JAMA. 2019 May 20. doi: 10.1001/jama.2019.4914. [Epub ahead of print]
Emanuel EJ1,2, Wachter RM3.
Artificial intelligence (AI) and its many related applications (ie, big data, deep analytics, machine learning) have entered medicine’s “magic bullet” phase. Desperate for a solution for the never-ending challenges of cost, quality, equity, and access, a steady stream of books, articles, and corporate pronouncements makes it seem like health care is on the cusp of an “AI revolution,” one that will finally result in high-value care. While AI has been responsible for some stunning advances, particularly in the area of visual pattern recognition,1-3 a major challenge will be in converting AI-derived predictions or recommendations into effective action.
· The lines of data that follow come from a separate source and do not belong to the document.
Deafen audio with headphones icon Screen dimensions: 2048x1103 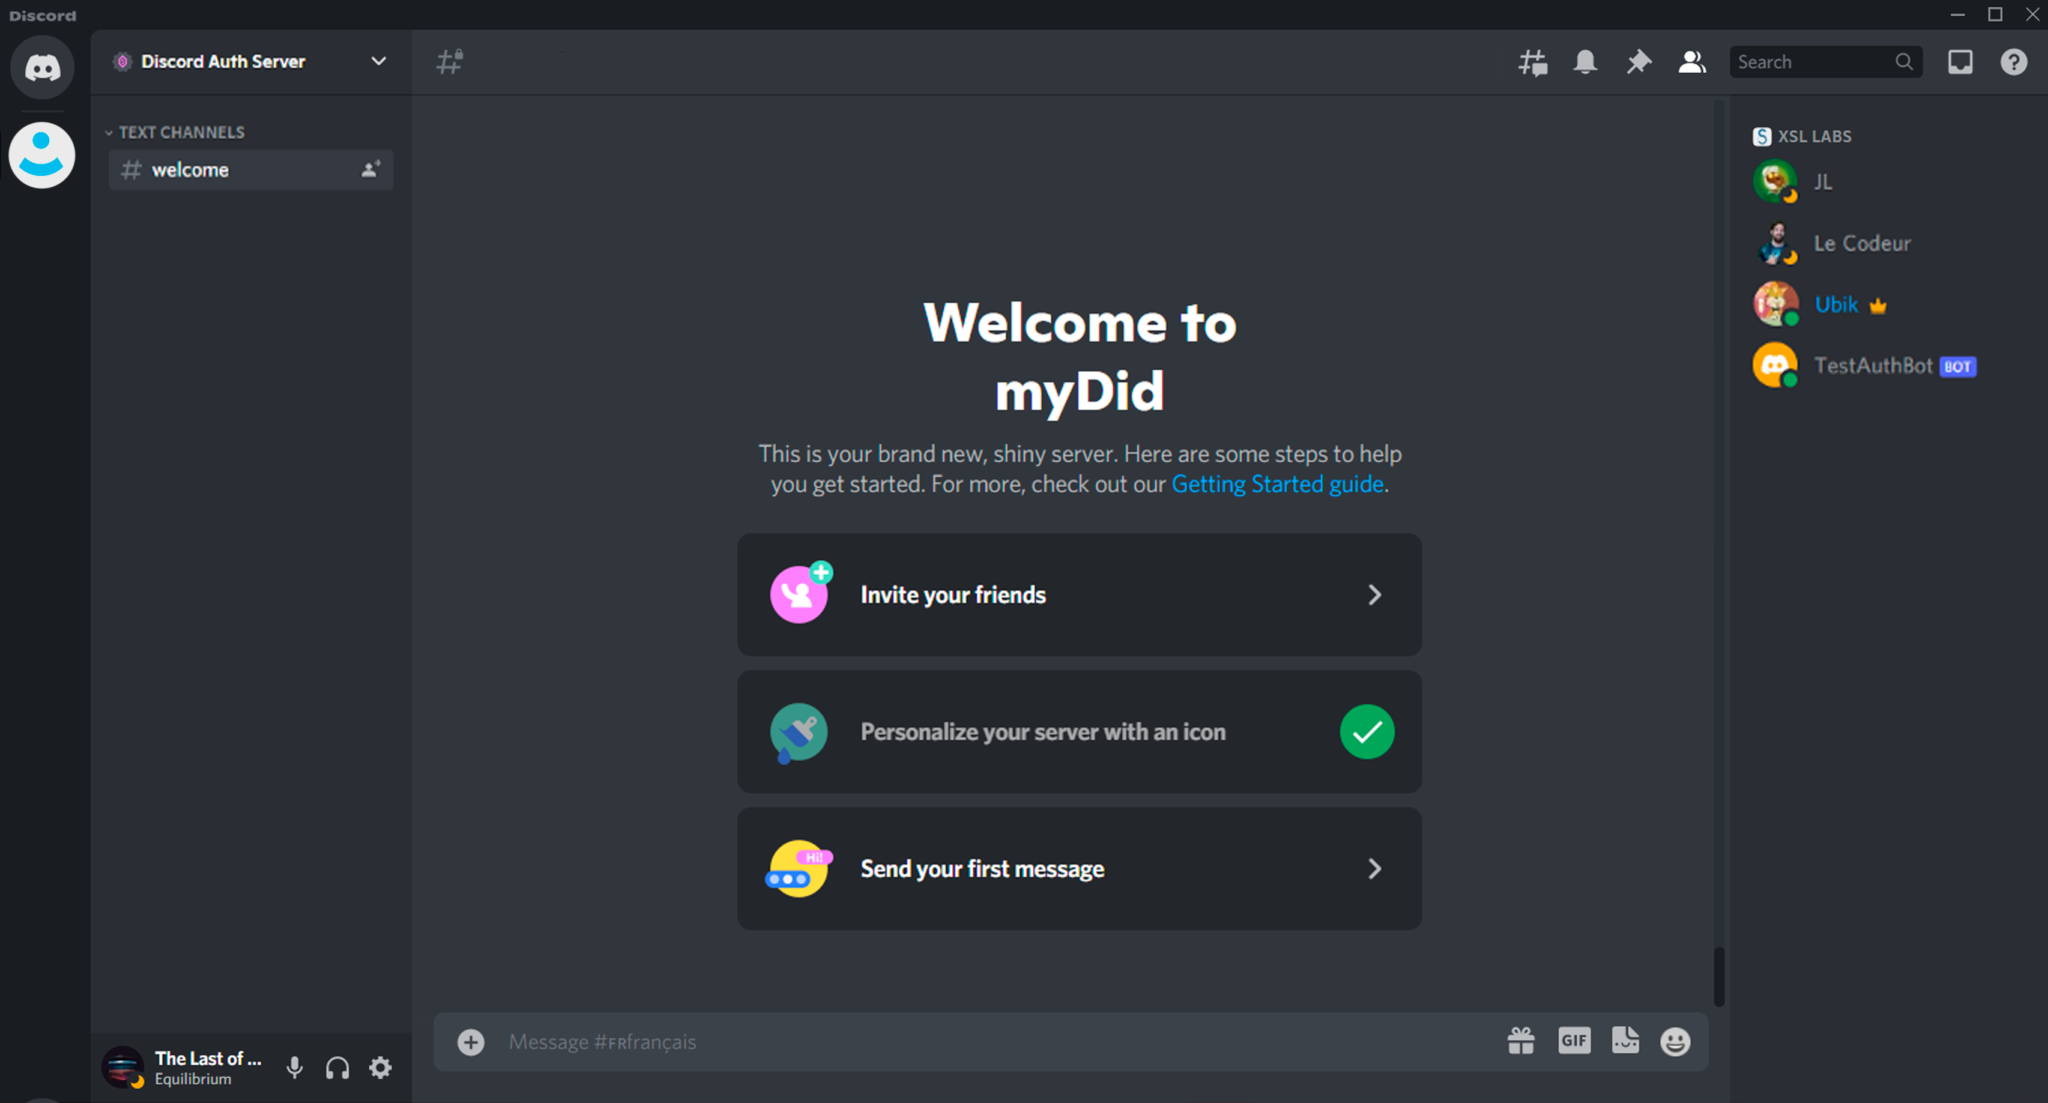tap(337, 1067)
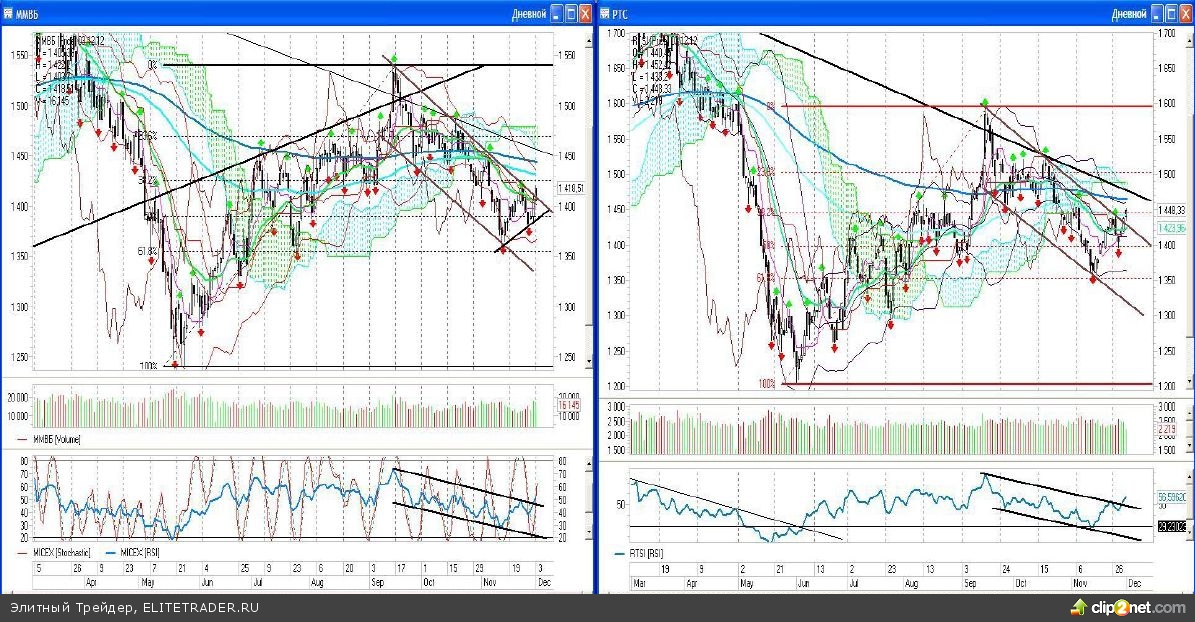
Task: Open the Дневной timeframe label on ММВБ
Action: click(529, 13)
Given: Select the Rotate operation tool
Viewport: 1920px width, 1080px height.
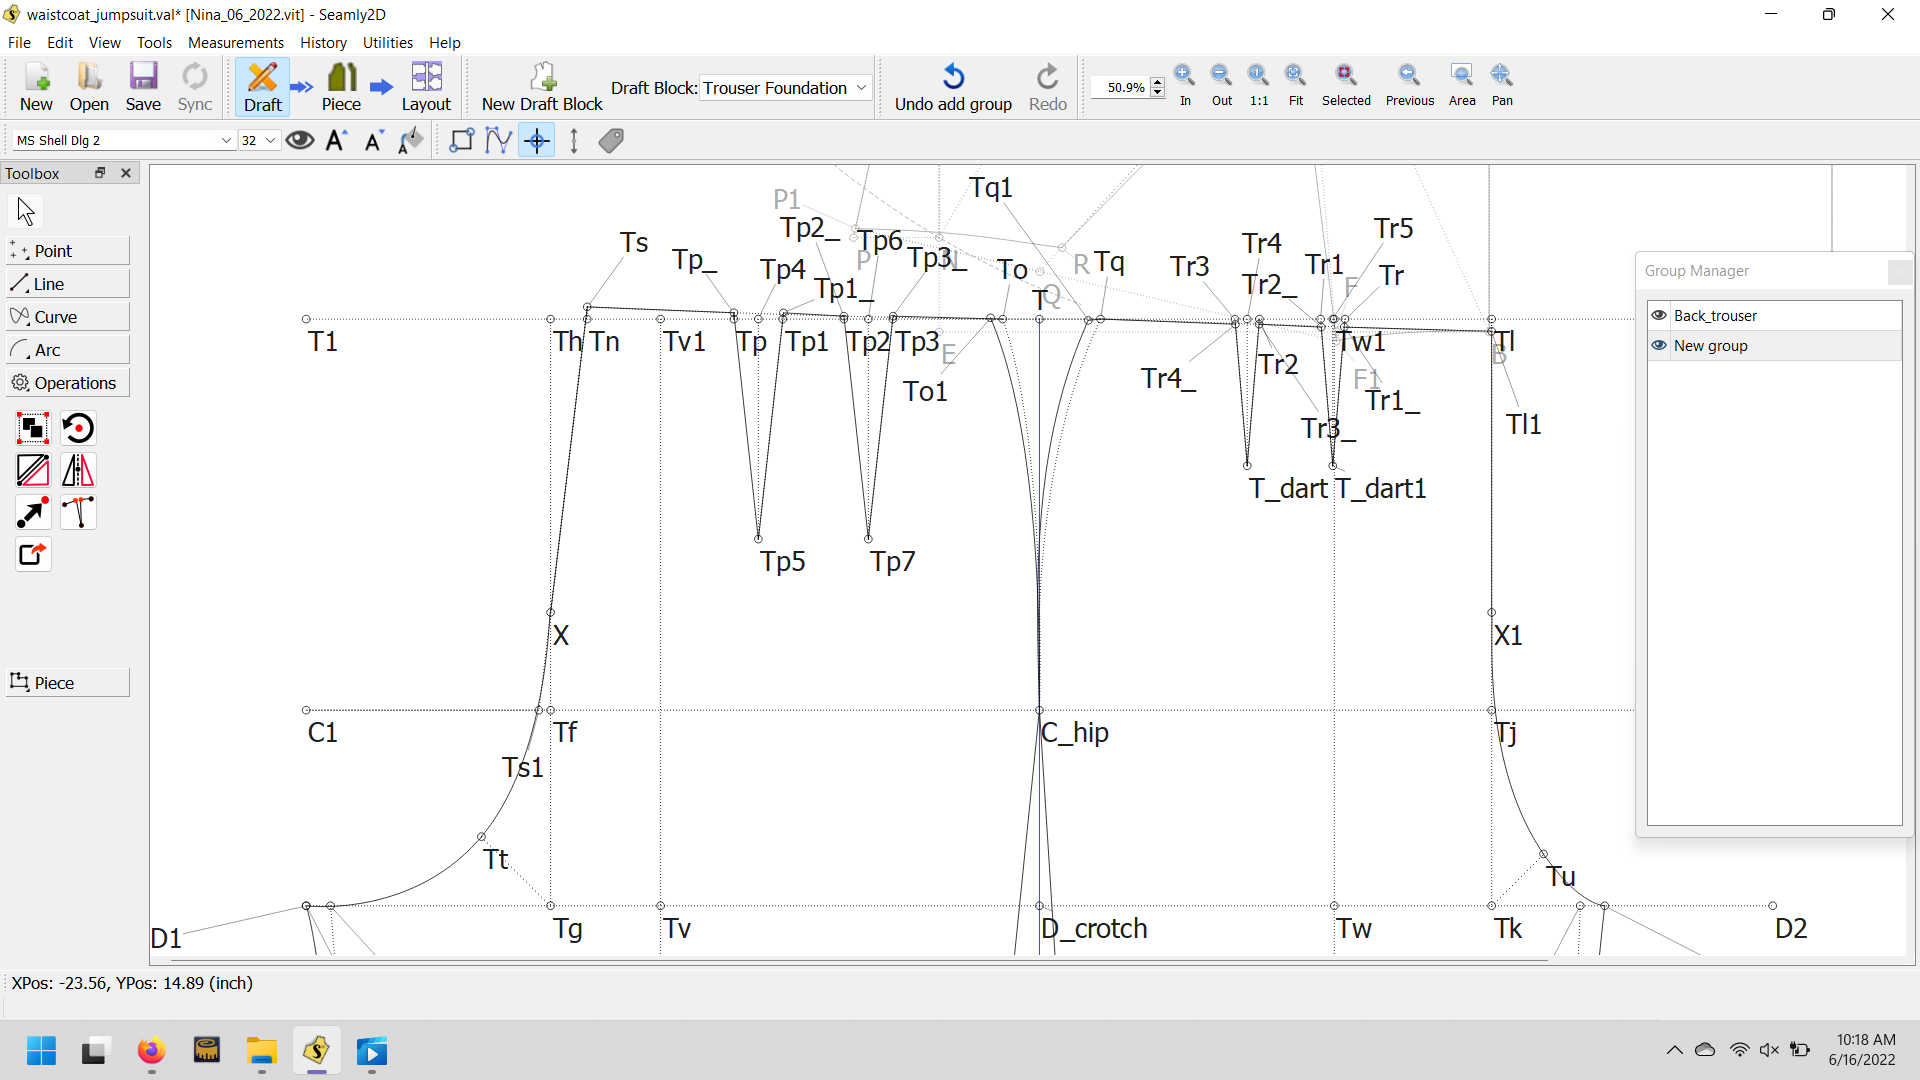Looking at the screenshot, I should click(x=78, y=428).
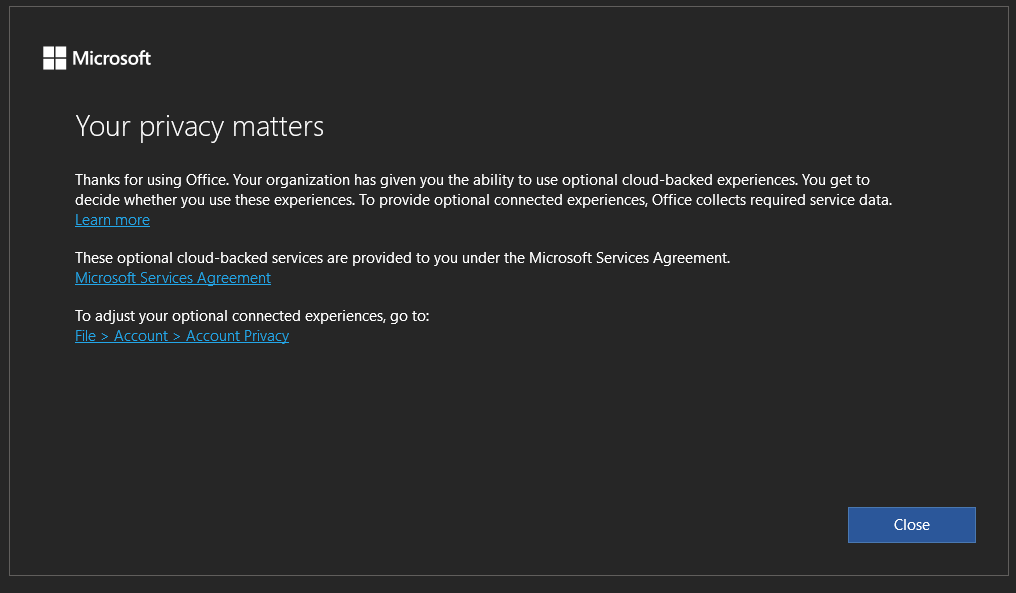Click the Your privacy matters heading

[199, 126]
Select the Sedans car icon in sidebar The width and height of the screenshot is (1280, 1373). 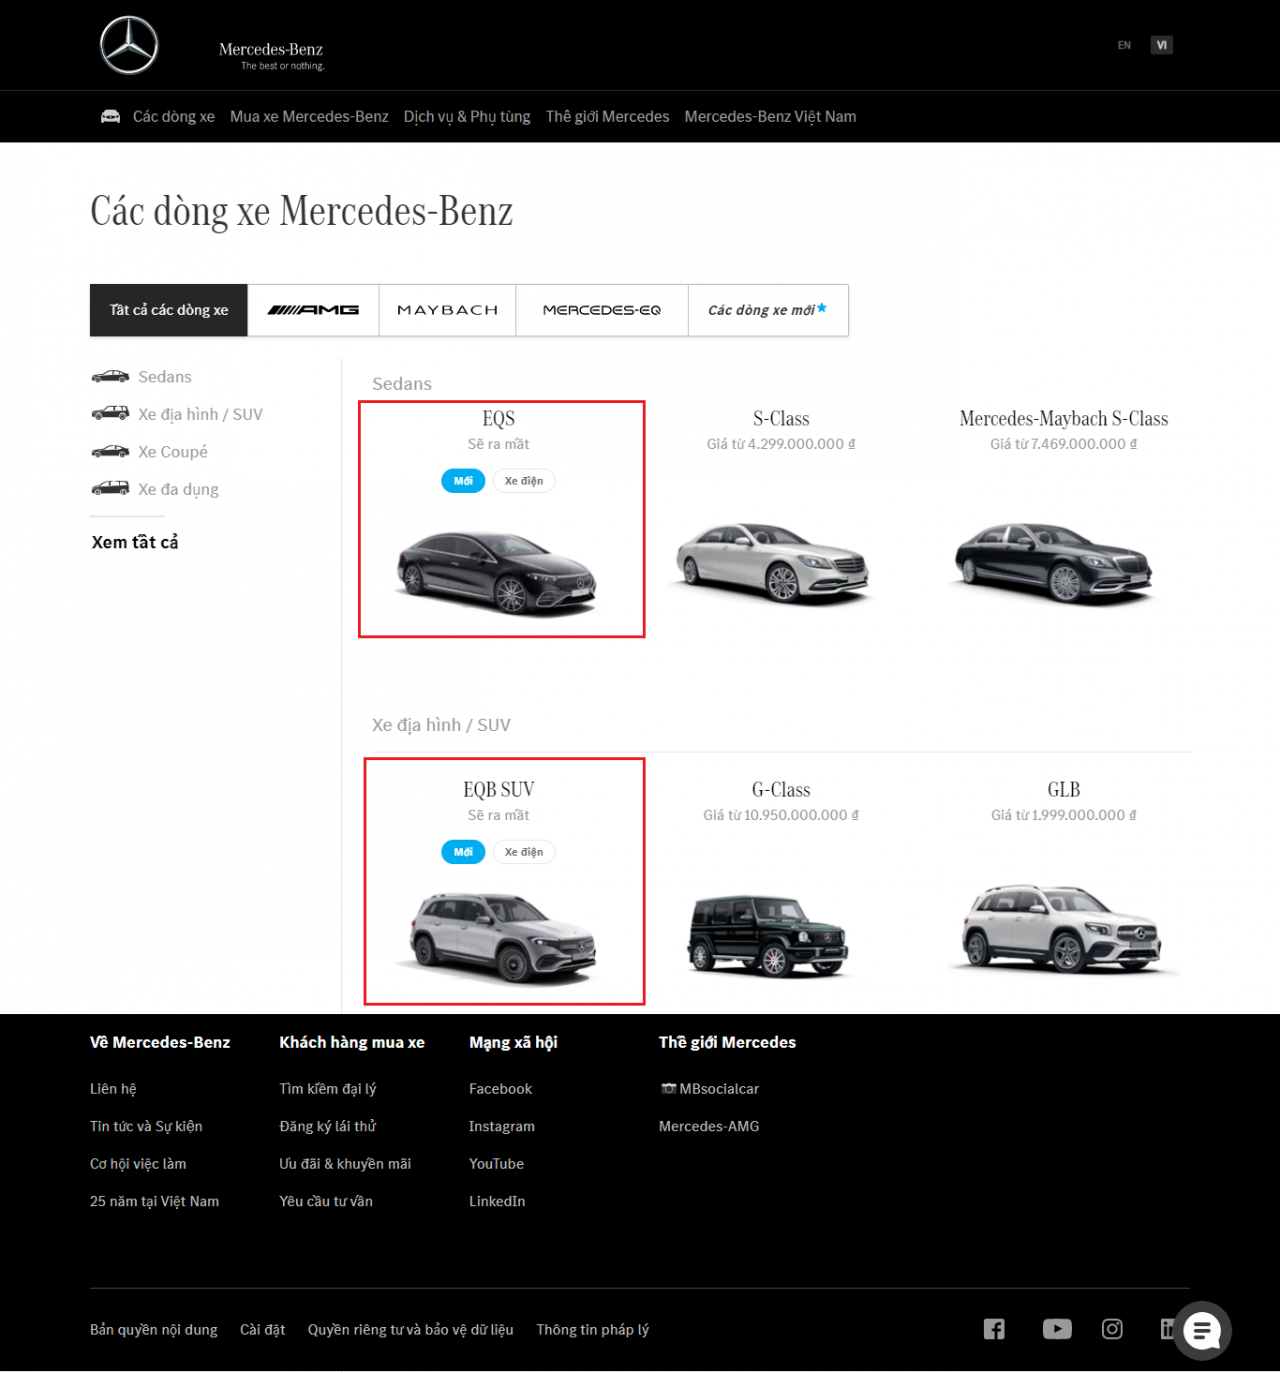(111, 376)
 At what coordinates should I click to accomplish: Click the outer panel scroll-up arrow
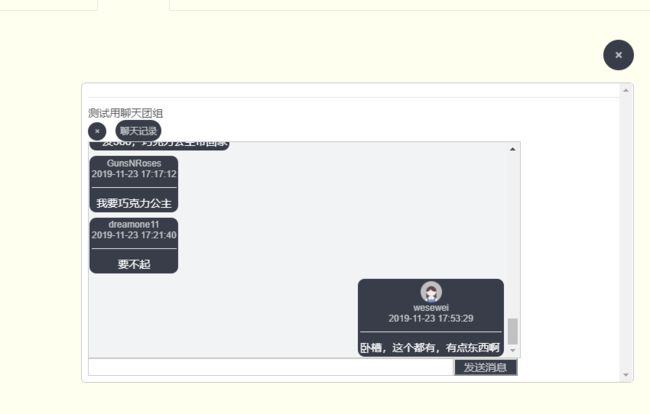tap(626, 90)
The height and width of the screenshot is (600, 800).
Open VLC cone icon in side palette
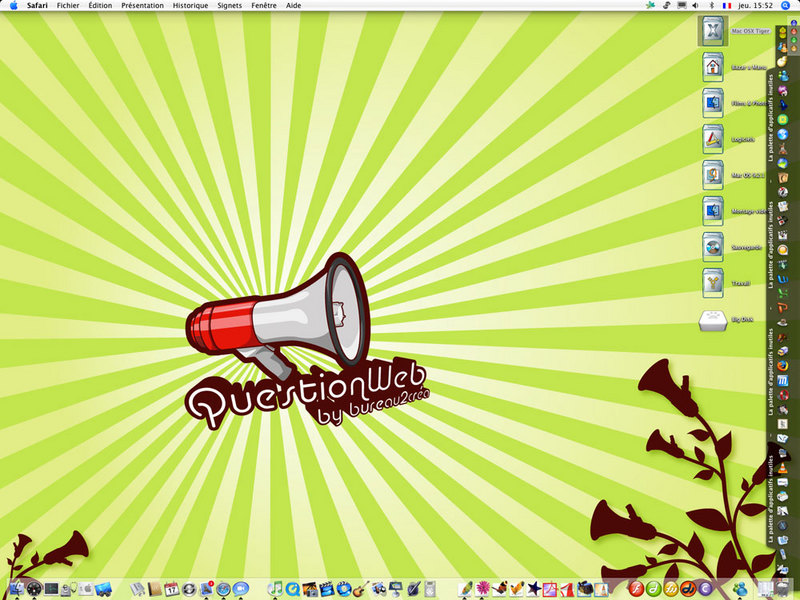[783, 468]
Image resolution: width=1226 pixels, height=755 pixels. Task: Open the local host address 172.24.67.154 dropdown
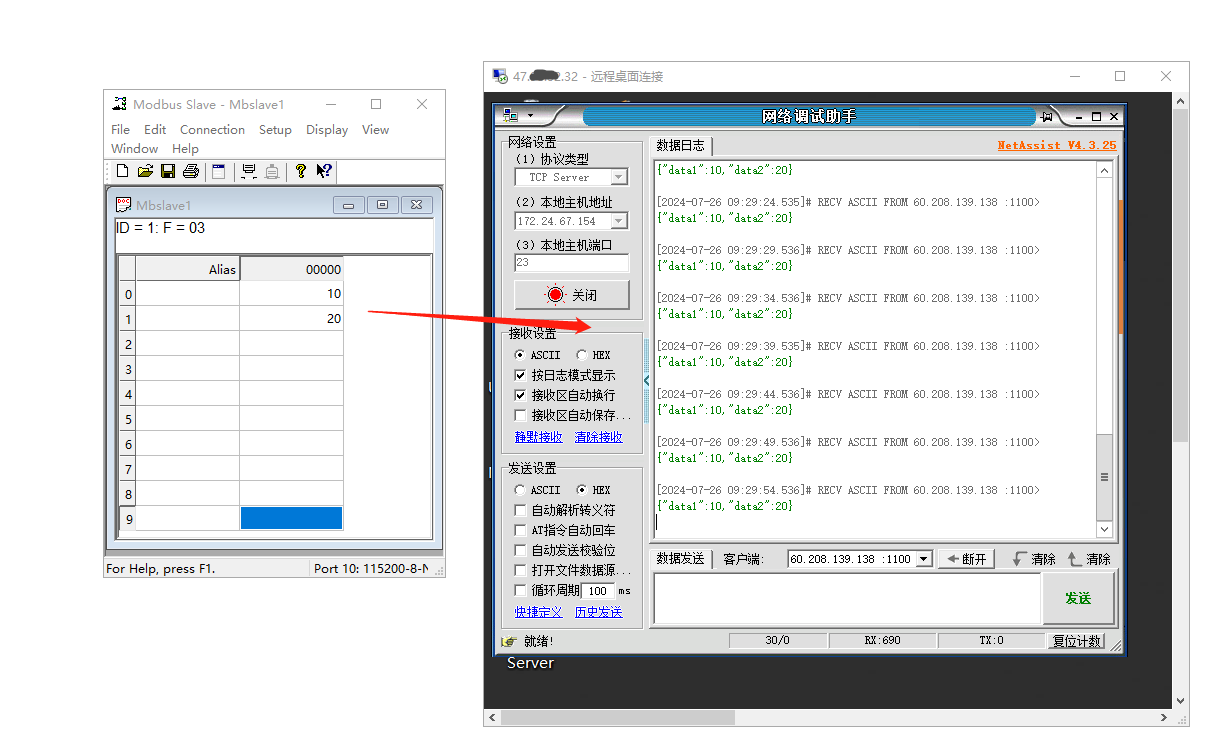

The most pressing problem with the US health care system is not a lack of data or analytics but changing the behavior of millions of patients and clinicians. Physician behaviors, including ordering tests, procedures, pharmaceuticals, and other treatments, are responsible for 80% of health care costs. Similarly, patient behaviors, including eating well, exercising, not smoking, moderate alcohol consumption, and medication adherence, influence more than half of the development of and outcomes related to chronic diseases. A narrow focus on data and analytics will distract the health system from what is needed to achieve health care transformation: meaningful behavior change.